Note the extra arguments. There is a delimiter, the character separating each value. Also, if you look at the file, it has headings, which are not numbers. Therefore, we tell NumPy to skip the 1st row, because it does not have data in it. 

We know how indexing works for list. They work similarly for arrays. We use `Lst[i]` to select entry number `i` in the list. 

Notice that `myData` has a shape `(250,4)`. This means the first dimension is each student. So the first student's grades are found with the command `myData[0]`. What if we want the grades for the first test, but all students? We can use a `:` for the index: `myData[:,0]`. This tells NumPy to return all the grades in the 1st column of the array.

>**Problem 2**\
Find the mean score for the first test, using `np.average(data)`, where `data` is a just the grades from the first test.

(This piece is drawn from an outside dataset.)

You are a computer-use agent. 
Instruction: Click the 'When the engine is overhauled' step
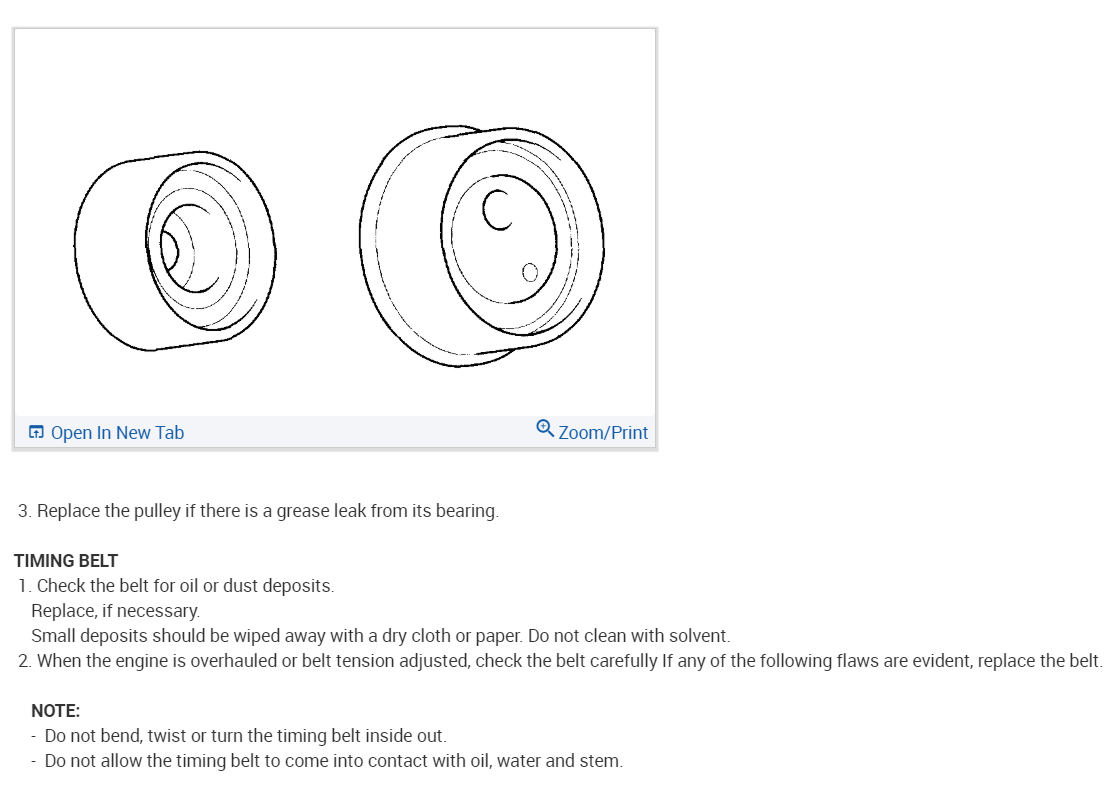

Now, assuming the data on each test is [normally distributed](https://en.wikipedia.org/wiki/Normal_distribution), we can also calculate the standard deviation of the final test with:

In [43]:
print(np.std(myData[:,3]))

10.820930828722638


That means about $68\%$ of students fell within 10.8 points of the average score. The percentage is a result of our assumption that the scores follow a normal distribution.

>**Problem 3** \
Compare the average and standard deviation of each test with the average and standard deviation of the final grades. \
    Hint: `np.average(myData,axis=1)` will return a list of the final grades. The `axis` parameter tells whether to average over columns or rows. `axis=0` is the default, and averages each column of the array.